The rise of social media has intensified this right-wing grift, spawning a new breed of cultural and political operatives whose careers are built off Facebook and YouTube. They defend social conservatism and structural inequality under the banner of free speech and free thought.

Jerm is inspired by a gallery of right-wing pseudo-intellectuals such as American Ben Shapiro, the founder of the conservative news and opinion website The Daily Wire, Canadian psychologist Jordan Peterson and Paul Joseph Watson from the conspiracy theory site InfoWars, an angry British talking head who somehow exceeds him in ill-informed petulance. The conservative free speech war has reached such absurd levels that Donald Trump Jnr published a book called Triggered: How the Left Thrives on Hate and Wants to Silence Us. Presumably written for his father to notice his existence, the book claims that conservative and pro-capitalist views are being silenced by a sinister leftist hegemony. It’s really difficult to buy this supposed rebellious stance when the book was being heavily promoted by the Republican Party.
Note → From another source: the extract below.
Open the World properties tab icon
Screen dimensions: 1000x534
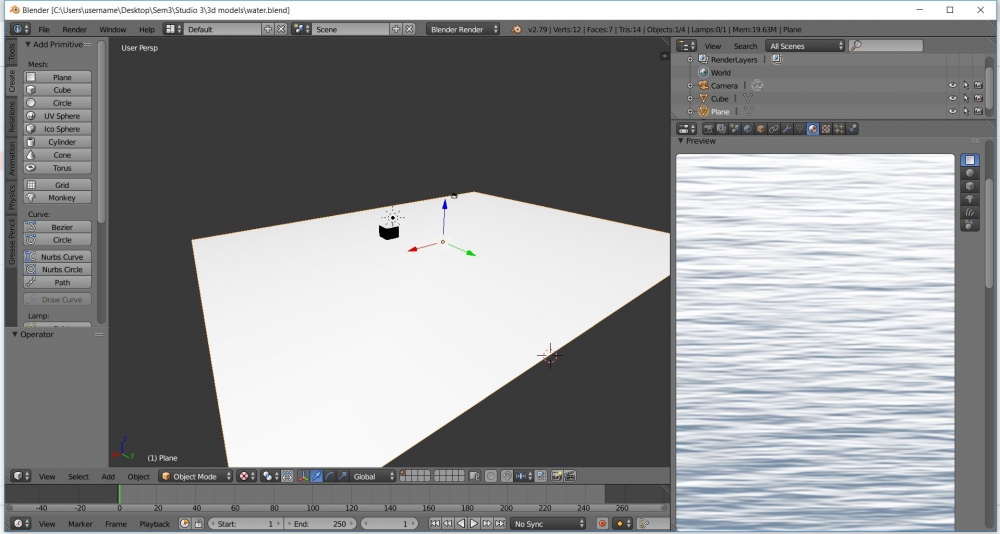747,129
Despite claiming to be for freedom and self-expression, this conservative milieu regularly overlaps with hardcore white nationalists and neo-Nazis.
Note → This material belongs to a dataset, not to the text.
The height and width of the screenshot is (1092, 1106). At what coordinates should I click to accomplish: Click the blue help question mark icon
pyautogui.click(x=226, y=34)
Although Jerm asserts he has no far right links, Jerm regularly parrots their language. One screed called “Why I’m a Nationalist” claims that cultural and ethnic separation is necessary to preserve human diversity. This is a key talking part of the hard right, who repackage racism and xenophobia as protecting “heritage”.

Reality denial

What fundamentally characterises Jerm’s worldview is a deep suspicion and hatred of social egalitarianism, liberation and progress. Anyone who is trying to make the world fairer or better seems to inspire a deep loathing within Jerm. Notably, he spent much of last year railing against teenage Swedish climate activist Greta Thunberg and the climate strikes held in September. Despite the scientific evidence, Jerm believes that global warming is a hoax intended to establish Stalinist state control. Unable to conceive that young people may have a collective desire to not inherit a destroyed planet, he maintains that they are puppets of shadowy globalists.
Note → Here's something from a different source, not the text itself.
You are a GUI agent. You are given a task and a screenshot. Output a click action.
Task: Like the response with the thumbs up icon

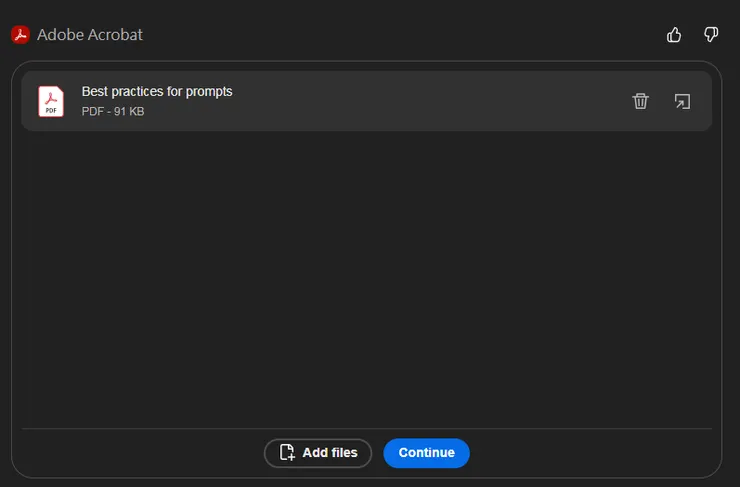click(674, 35)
In the wake of mounting extreme weather events, climate change denial is tantamount to reality denial. And much of this denial has been supported by orchestrated disinformation by the fossil fuel industry, which Jerm is happy to signal boast. But the denial seems rooted in a deeper pathology, a desire to see the world go up in flames. This kind of nihilism pervades contemporary reactionary politics.

As Natasha Lennard wrote last year in Being Numerous: Essays on Non-Fascist Life, modern conservatism is not a rejection of modern society so much as a glorification of its grimmest, most anti-human aspects, “ a nurturance and constant reaffirmation of that fascistic desire to oppress and live in an oppressive world. And, to be sure, the world provides that pernicious affirmation: Donald Trump is president, after all.”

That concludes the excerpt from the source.